“Nos están matando y no nos podemos quejar porque somos indígenas”, exclamaron las mujeres, visiblemente angustiadas, mientras relataban las llamadas de auxilio recibidas durante la mañana. Una de ellas narró que su madre le llamó para despedirse, ante el temor inminente de perder la vida por los disparos que no cesaban en la zona.
Los hechos se enmarcan en una ola de violencia que ha afectado principalmente a las comunidades de Xicotlán, Tula y Acahuehuetlán, pertenecientes al Concejo Indígena y Popular de Guerrero-Emiliano Zapata (Cipog-EZ). Según denuncias de la organización, más de 800 familias —casi un millar según algunas versiones— han sido desplazadas forzosamente en los últimos días por ataques con armas de alto calibre y presuntamente drones con explosivos atribuidos a un grupo delictivo.

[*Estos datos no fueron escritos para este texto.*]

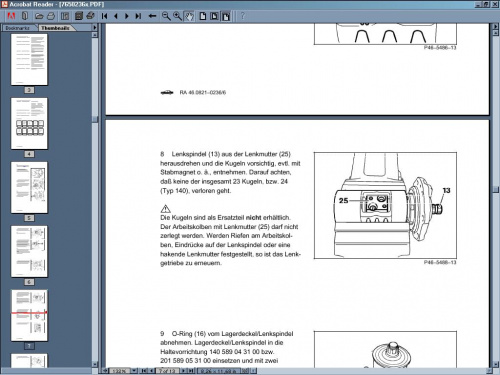
Task: Jump to first page using toolbar arrow
Action: pos(104,16)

Los desplazados llegaron huyendo a Alcozacán, donde se encuentran resguardados en una iglesia. Sin embargo, los agresores habrían seguido hostigando la zona, lo que obligó a las familias a buscar protección adicional en el templo. Los manifestantes aseguraron que la indiferencia gubernamental se debe a su condición indígena.
Esta situación se suma a episodios previos de violencia en la región, como el asesinato de cuatro integrantes del Cipog-EZ en abril pasado en Xicotlán, lo que ha exacerbado el conflicto y el desplazamiento forzado en la zona de la Montaña de Guerrero.